## Written problem
Rewrite the records below, changing every "How do I perform" to "How can I carry out" and leaving everything else untouched.
— begin Material supplied —
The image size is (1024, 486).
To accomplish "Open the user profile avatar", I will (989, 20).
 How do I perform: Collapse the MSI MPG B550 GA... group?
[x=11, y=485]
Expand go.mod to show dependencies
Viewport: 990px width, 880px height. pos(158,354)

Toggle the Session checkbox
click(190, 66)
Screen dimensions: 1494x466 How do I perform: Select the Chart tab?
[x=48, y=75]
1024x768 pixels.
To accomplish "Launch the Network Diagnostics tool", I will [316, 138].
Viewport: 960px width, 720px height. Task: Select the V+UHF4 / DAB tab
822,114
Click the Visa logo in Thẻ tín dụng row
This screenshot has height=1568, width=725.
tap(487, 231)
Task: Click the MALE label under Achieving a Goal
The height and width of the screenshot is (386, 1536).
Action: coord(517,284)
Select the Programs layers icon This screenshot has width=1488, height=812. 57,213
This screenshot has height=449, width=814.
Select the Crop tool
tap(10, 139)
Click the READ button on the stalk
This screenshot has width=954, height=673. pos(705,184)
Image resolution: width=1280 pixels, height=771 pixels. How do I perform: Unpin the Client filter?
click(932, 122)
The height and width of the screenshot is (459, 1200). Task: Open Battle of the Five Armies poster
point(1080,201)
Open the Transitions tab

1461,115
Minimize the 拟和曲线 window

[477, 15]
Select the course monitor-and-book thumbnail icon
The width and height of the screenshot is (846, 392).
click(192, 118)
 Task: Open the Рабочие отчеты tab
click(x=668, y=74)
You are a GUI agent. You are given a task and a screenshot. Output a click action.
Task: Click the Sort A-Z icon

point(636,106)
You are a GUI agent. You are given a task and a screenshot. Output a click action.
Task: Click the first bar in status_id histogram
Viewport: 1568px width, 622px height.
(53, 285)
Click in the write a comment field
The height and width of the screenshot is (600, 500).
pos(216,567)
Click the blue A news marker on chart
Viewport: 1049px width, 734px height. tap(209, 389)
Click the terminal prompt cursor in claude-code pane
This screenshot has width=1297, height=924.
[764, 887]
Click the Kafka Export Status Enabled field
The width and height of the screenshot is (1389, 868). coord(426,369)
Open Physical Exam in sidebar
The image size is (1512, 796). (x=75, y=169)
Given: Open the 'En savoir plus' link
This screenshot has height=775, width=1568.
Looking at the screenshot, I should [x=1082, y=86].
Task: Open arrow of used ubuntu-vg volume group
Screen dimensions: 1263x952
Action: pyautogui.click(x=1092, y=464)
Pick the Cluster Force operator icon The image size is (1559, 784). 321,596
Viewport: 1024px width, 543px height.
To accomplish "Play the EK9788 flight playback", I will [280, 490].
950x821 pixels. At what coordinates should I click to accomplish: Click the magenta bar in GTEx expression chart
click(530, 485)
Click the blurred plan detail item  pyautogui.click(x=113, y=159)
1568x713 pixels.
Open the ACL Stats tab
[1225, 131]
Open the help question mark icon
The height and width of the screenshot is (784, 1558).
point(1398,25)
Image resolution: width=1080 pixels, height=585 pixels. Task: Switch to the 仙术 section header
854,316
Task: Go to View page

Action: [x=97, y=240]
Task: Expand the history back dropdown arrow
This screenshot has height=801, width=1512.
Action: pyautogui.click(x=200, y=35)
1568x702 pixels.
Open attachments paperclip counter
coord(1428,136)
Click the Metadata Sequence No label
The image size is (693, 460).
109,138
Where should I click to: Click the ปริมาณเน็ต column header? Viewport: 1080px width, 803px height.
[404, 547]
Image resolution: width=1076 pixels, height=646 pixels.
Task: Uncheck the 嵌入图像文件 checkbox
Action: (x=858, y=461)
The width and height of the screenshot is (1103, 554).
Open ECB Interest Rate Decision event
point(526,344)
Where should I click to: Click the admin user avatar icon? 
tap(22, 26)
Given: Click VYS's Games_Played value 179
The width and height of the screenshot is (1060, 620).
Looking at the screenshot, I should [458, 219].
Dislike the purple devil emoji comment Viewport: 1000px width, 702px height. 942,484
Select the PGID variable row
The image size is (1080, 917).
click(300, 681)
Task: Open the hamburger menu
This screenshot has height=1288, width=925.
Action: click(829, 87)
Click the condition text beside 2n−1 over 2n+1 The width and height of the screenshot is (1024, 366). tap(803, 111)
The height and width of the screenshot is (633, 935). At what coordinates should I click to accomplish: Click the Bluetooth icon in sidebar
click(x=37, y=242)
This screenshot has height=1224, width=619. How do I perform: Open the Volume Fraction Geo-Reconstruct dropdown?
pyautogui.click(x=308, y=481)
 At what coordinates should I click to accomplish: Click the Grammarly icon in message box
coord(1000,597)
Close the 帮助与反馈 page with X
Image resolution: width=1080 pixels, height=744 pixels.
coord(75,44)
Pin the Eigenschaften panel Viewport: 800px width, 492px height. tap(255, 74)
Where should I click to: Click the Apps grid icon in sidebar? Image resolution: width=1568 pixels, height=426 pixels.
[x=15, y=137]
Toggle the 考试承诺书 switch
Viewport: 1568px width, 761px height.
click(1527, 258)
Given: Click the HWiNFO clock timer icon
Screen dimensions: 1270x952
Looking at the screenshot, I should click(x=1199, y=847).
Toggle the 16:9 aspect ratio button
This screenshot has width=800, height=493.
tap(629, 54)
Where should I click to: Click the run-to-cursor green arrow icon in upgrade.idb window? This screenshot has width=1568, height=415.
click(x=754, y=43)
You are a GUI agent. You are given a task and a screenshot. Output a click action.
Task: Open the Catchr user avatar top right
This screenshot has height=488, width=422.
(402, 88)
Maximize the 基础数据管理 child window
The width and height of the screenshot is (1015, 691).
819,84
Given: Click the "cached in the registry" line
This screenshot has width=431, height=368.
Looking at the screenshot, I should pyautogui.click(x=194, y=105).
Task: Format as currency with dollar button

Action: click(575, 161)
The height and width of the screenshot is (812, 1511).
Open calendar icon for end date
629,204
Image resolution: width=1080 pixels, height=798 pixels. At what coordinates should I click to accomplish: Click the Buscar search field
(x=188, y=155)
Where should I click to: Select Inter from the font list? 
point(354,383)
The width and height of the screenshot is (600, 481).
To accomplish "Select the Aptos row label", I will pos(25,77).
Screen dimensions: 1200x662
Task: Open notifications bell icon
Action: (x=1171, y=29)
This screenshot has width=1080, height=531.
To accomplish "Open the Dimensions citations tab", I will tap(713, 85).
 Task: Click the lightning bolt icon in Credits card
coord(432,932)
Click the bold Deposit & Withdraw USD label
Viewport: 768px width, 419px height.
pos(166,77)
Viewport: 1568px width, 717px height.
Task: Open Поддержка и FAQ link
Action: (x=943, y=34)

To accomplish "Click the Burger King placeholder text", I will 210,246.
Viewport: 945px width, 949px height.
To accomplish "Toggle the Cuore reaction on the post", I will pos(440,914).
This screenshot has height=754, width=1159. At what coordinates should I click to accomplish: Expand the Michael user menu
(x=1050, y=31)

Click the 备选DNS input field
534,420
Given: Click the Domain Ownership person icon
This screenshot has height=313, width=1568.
— end Material supplied —
## Written response
The image size is (1024, 486).
To accomplish "Open the user profile avatar", I will (989, 20).
 How can I carry out: Collapse the MSI MPG B550 GA... group?
[x=11, y=485]
Expand go.mod to show dependencies
Viewport: 990px width, 880px height. pos(158,354)

Toggle the Session checkbox
click(190, 66)
Screen dimensions: 1494x466 How can I carry out: Select the Chart tab?
[x=48, y=75]
1024x768 pixels.
To accomplish "Launch the Network Diagnostics tool", I will [316, 138].
Viewport: 960px width, 720px height. Task: Select the V+UHF4 / DAB tab
822,114
Click the Visa logo in Thẻ tín dụng row
This screenshot has height=1568, width=725.
tap(487, 231)
Task: Click the MALE label under Achieving a Goal
The height and width of the screenshot is (386, 1536).
Action: coord(517,284)
Select the Programs layers icon This screenshot has width=1488, height=812. 57,213
This screenshot has height=449, width=814.
Select the Crop tool
tap(10, 139)
Click the READ button on the stalk
This screenshot has width=954, height=673. pos(705,184)
Image resolution: width=1280 pixels, height=771 pixels. How can I carry out: Unpin the Client filter?
click(932, 122)
The height and width of the screenshot is (459, 1200). Task: Open Battle of the Five Armies poster
point(1080,201)
Open the Transitions tab

1461,115
Minimize the 拟和曲线 window

[477, 15]
Select the course monitor-and-book thumbnail icon
The width and height of the screenshot is (846, 392).
click(192, 118)
 Task: Open the Рабочие отчеты tab
click(x=668, y=74)
You are a GUI agent. You are given a task and a screenshot. Output a click action.
Task: Click the Sort A-Z icon

point(636,106)
You are a GUI agent. You are given a task and a screenshot. Output a click action.
Task: Click the first bar in status_id histogram
Viewport: 1568px width, 622px height.
(53, 285)
Click in the write a comment field
The height and width of the screenshot is (600, 500).
pos(216,567)
Click the blue A news marker on chart
Viewport: 1049px width, 734px height. tap(209, 389)
Click the terminal prompt cursor in claude-code pane
This screenshot has width=1297, height=924.
[764, 887]
Click the Kafka Export Status Enabled field
The width and height of the screenshot is (1389, 868). coord(426,369)
Open Physical Exam in sidebar
The image size is (1512, 796). (x=75, y=169)
Given: Open the 'En savoir plus' link
This screenshot has height=775, width=1568.
Looking at the screenshot, I should [x=1082, y=86].
Task: Open arrow of used ubuntu-vg volume group
Screen dimensions: 1263x952
Action: pyautogui.click(x=1092, y=464)
Pick the Cluster Force operator icon The image size is (1559, 784). 321,596
Viewport: 1024px width, 543px height.
To accomplish "Play the EK9788 flight playback", I will [280, 490].
950x821 pixels. At what coordinates should I click to accomplish: Click the magenta bar in GTEx expression chart
click(530, 485)
Click the blurred plan detail item  pyautogui.click(x=113, y=159)
1568x713 pixels.
Open the ACL Stats tab
[1225, 131]
Open the help question mark icon
The height and width of the screenshot is (784, 1558).
point(1398,25)
Image resolution: width=1080 pixels, height=585 pixels. Task: Switch to the 仙术 section header
854,316
Task: Go to View page

Action: [x=97, y=240]
Task: Expand the history back dropdown arrow
This screenshot has height=801, width=1512.
Action: pyautogui.click(x=200, y=35)
1568x702 pixels.
Open attachments paperclip counter
coord(1428,136)
Click the Metadata Sequence No label
The image size is (693, 460).
109,138
Where should I click to: Click the ปริมาณเน็ต column header? Viewport: 1080px width, 803px height.
[404, 547]
Image resolution: width=1076 pixels, height=646 pixels.
Task: Uncheck the 嵌入图像文件 checkbox
Action: (x=858, y=461)
The width and height of the screenshot is (1103, 554).
Open ECB Interest Rate Decision event
point(526,344)
Where should I click to: Click the admin user avatar icon? 
tap(22, 26)
Given: Click VYS's Games_Played value 179
The width and height of the screenshot is (1060, 620).
Looking at the screenshot, I should [458, 219].
Dislike the purple devil emoji comment Viewport: 1000px width, 702px height. 942,484
Select the PGID variable row
The image size is (1080, 917).
click(300, 681)
Task: Open the hamburger menu
This screenshot has height=1288, width=925.
Action: click(829, 87)
Click the condition text beside 2n−1 over 2n+1 The width and height of the screenshot is (1024, 366). tap(803, 111)
The height and width of the screenshot is (633, 935). At what coordinates should I click to accomplish: Click the Bluetooth icon in sidebar
click(x=37, y=242)
This screenshot has height=1224, width=619. How can I carry out: Open the Volume Fraction Geo-Reconstruct dropdown?
pyautogui.click(x=308, y=481)
 At what coordinates should I click to accomplish: Click the Grammarly icon in message box
coord(1000,597)
Close the 帮助与反馈 page with X
Image resolution: width=1080 pixels, height=744 pixels.
coord(75,44)
Pin the Eigenschaften panel Viewport: 800px width, 492px height. tap(255, 74)
Where should I click to: Click the Apps grid icon in sidebar? Image resolution: width=1568 pixels, height=426 pixels.
[x=15, y=137]
Toggle the 考试承诺书 switch
Viewport: 1568px width, 761px height.
click(1527, 258)
Given: Click the HWiNFO clock timer icon
Screen dimensions: 1270x952
Looking at the screenshot, I should click(x=1199, y=847).
Toggle the 16:9 aspect ratio button
This screenshot has width=800, height=493.
tap(629, 54)
Where should I click to: Click the run-to-cursor green arrow icon in upgrade.idb window? This screenshot has width=1568, height=415.
click(x=754, y=43)
You are a GUI agent. You are given a task and a screenshot. Output a click action.
Task: Open the Catchr user avatar top right
This screenshot has height=488, width=422.
(402, 88)
Maximize the 基础数据管理 child window
The width and height of the screenshot is (1015, 691).
819,84
Given: Click the "cached in the registry" line
This screenshot has width=431, height=368.
Looking at the screenshot, I should pyautogui.click(x=194, y=105).
Task: Format as currency with dollar button

Action: click(575, 161)
The height and width of the screenshot is (812, 1511).
Open calendar icon for end date
629,204
Image resolution: width=1080 pixels, height=798 pixels. At what coordinates should I click to accomplish: Click the Buscar search field
(x=188, y=155)
Where should I click to: Select Inter from the font list? 
point(354,383)
The width and height of the screenshot is (600, 481).
To accomplish "Select the Aptos row label", I will pos(25,77).
Screen dimensions: 1200x662
Task: Open notifications bell icon
Action: (x=1171, y=29)
This screenshot has width=1080, height=531.
To accomplish "Open the Dimensions citations tab", I will tap(713, 85).
 Task: Click the lightning bolt icon in Credits card
coord(432,932)
Click the bold Deposit & Withdraw USD label
Viewport: 768px width, 419px height.
pos(166,77)
Viewport: 1568px width, 717px height.
Task: Open Поддержка и FAQ link
Action: (x=943, y=34)

To accomplish "Click the Burger King placeholder text", I will 210,246.
Viewport: 945px width, 949px height.
To accomplish "Toggle the Cuore reaction on the post", I will pos(440,914).
This screenshot has height=754, width=1159. At what coordinates should I click to accomplish: Expand the Michael user menu
(x=1050, y=31)

Click the 备选DNS input field
534,420
Given: Click the Domain Ownership person icon
This screenshot has height=313, width=1568.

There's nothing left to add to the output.